DAMASCUS – Hundreds of Syrians emerged from prayers on Friday to protest, including in the flashpoint town of Daraa, in the first rallies since President Bashar al-Assad dashed hopes for greater freedoms.
Witnesses in Daraa, a southern town that has been one of the main focal points of rising dissent, said hundreds of faithful gathered after leaving a mosque.
“Death rather than humiliation,” and “National Unity,” they shouted.
Chants were also directed against Assad, whose highly anticipated speech to parliament on Wednesday failed to match the demands of pro-reform protests that erupted more than two weeks ago.
Protests were also being staged for the first time in the mainly Kurdish populated northeast, organisers said.
“Several hundred people marched peacefully in the streets of Qamishli and Amuda after Friday (Muslim) prayers chanting ‘we don’t only want citizenship but freedom as well,'” said Kurdish rights activist Radif Mustafa.

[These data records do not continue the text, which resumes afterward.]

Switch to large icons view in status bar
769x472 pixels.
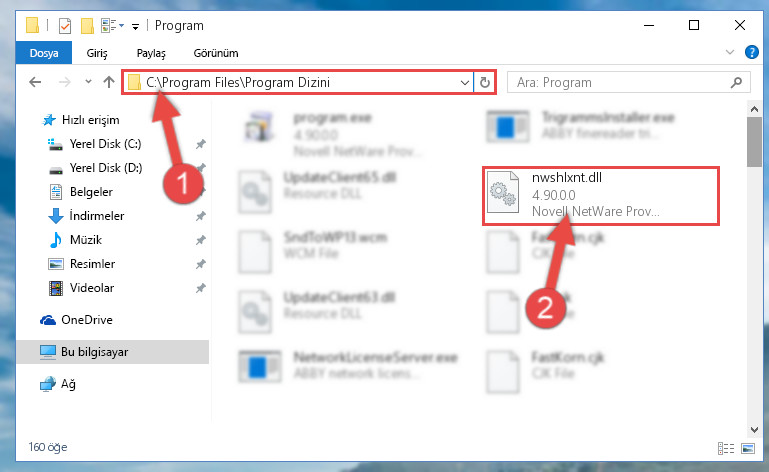(x=748, y=448)
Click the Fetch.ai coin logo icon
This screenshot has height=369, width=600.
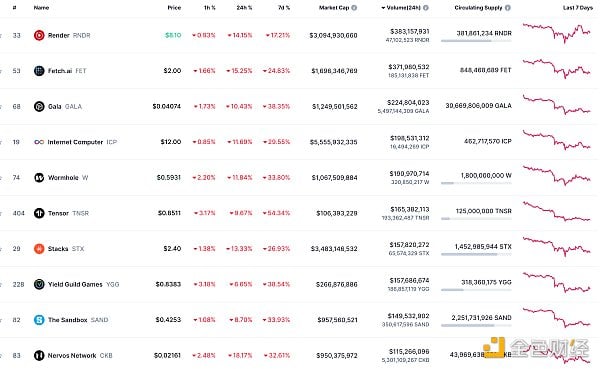pos(39,71)
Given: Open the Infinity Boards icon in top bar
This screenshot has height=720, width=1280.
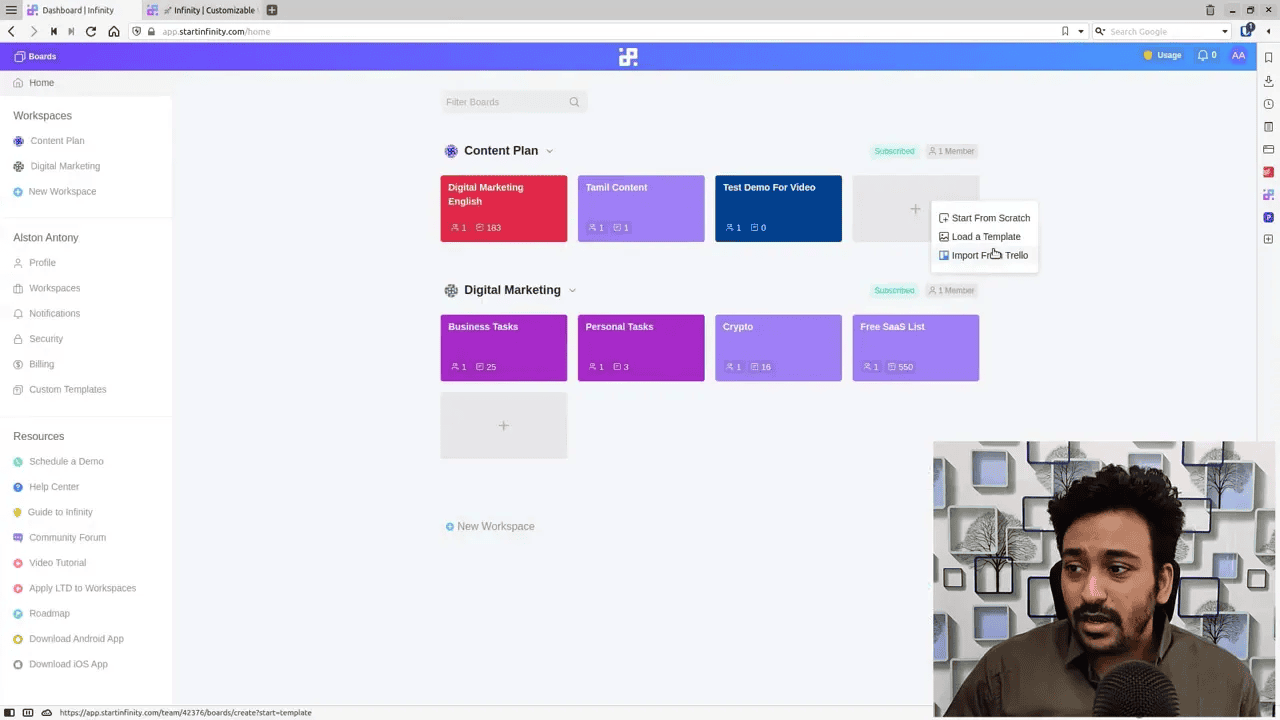Looking at the screenshot, I should tap(19, 56).
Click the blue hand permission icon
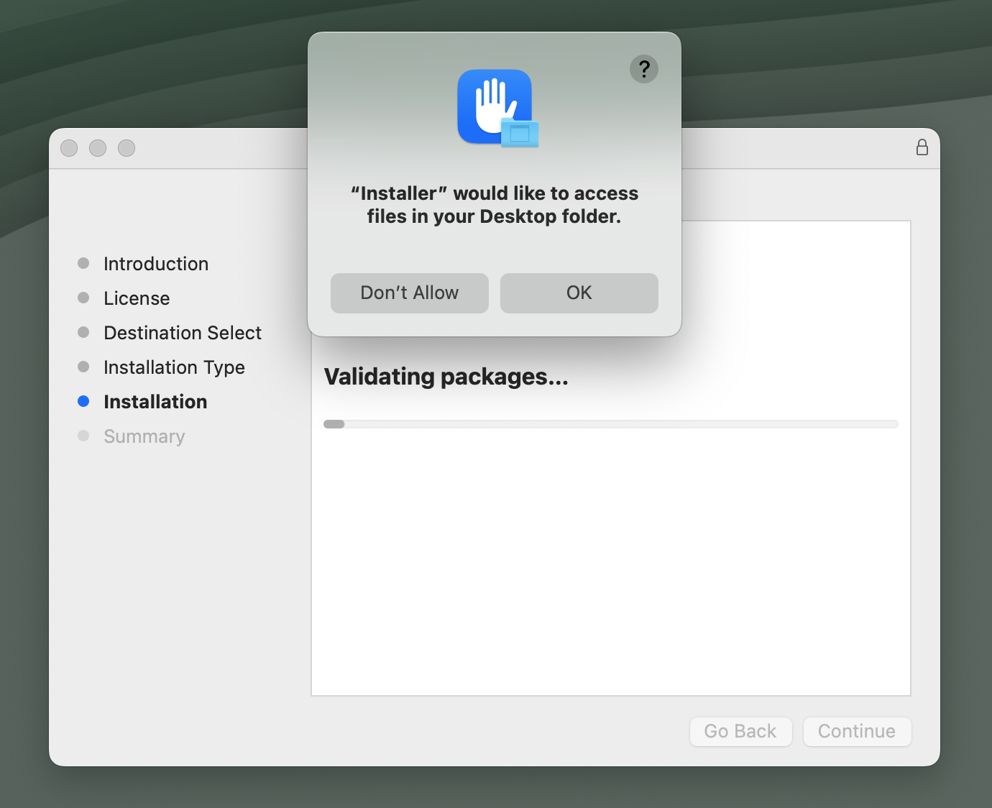 point(496,106)
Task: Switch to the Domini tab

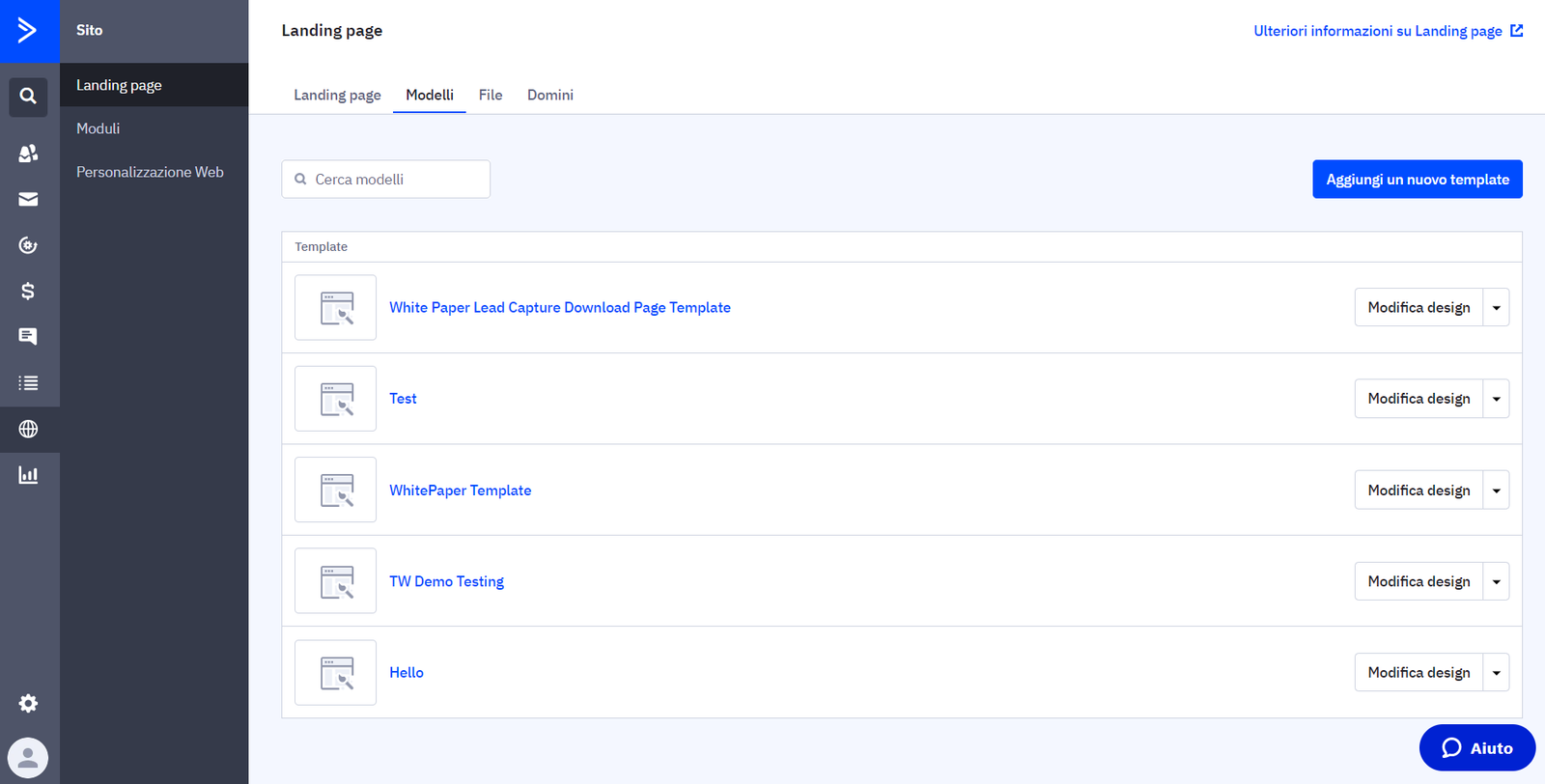Action: click(549, 95)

The “Friday of Martyrs” protests were expected across Syria after weekly Muslim prayers for a third week in succession.
President Assad, who is facing domestic pressure unprecedented in his 11-year rule, failed to lift almost 50 years of emergency rule in his first address to the nation since the protests demanding greater freedoms broke out on March 15.
Instead, he said there was a “conspiracy” targeting unity in Syria, blaming the country’s “enemies” for taking advantage of the needs of the people to incite division in the country ruled by emergency law since the Baath party seized power in 1963.
The Syria Revolution 2011, a wildly popular yet anonymous Facebook group that has emerged as a motor of the protests, had called for rallies at all mosques after Friday prayers until their demands for “freedom” are met.
“The real cause, the ultimate cause, is that we have been… beaten in our own streets, silenced, for more than 40 years,” one activist, who preferred to remain anonymous, said ahead before the midday prayers.
“But the most pressing cause, in today’s rallies, is the president’s speech, which dashed all our hopes and expectations,” he told AFP. “We have been hearing the same speech for decades.”
In a video message posted online, Syrian human rights lawyer Haytham Maleh had called on protesters to keep up their pressure until the government bows to their demands.
“I appeal to Syrians to continue to put pressure on the authorities to fulfill the legitimate demands they have,” said Maleh, warning the government would “assume full responsibility for the consequences” of failing to satisfy the protest movement.
The protests so far have been deadly, however, with activists estimating more than 160 people killed in clashes with security forces, mainly in Daraa, a tribal area at the Jordanian border, and the coastal city of Latakia.
While small protests initially surfaced in the capital Damascus, they were quickly contained by Syria’s notorious security forces.
Reporters have witnessed activists being dragged away from Friday rallies during the past two weeks.
Officials put the death toll at about 30 and have accused Muslim extremists and “armed gangs” of pushing peaceful rallies into violence with the aim of inciting sectarian unrest in Syria, which prides itself on coexistence in a region torn by confessional strife.
In a conciliatory move, the president on Thursday ordered a string of reforms, including a study of new laws on the media and political pluralism and plans to tackle the plight of 300,000 Kurds who have been denied Syrian citizenship for close to half a century.
Assad also announced salary and pension increases for state employees, worth an estimated 800 million dollars for the year 2011.
He has also ordered an immediate investigation into the Daraa and Latakia killings and the formation of a committee to draft new laws on national security and counter-terrorism.
The committee would “pave the way for ending the state of emergency” and should complete its work by April 25.
Assad aide Buthaina Shaaban had told AFP the government intended to lift the state of emergency, which authorises the arrest and interrogation of any individual and restricts gatherings and movement, but she could not say when.
Yet the state’s attempt to reach out to protesters has failed to impress opposition movements and international rights groups, which say the president has missed a golden opportunity.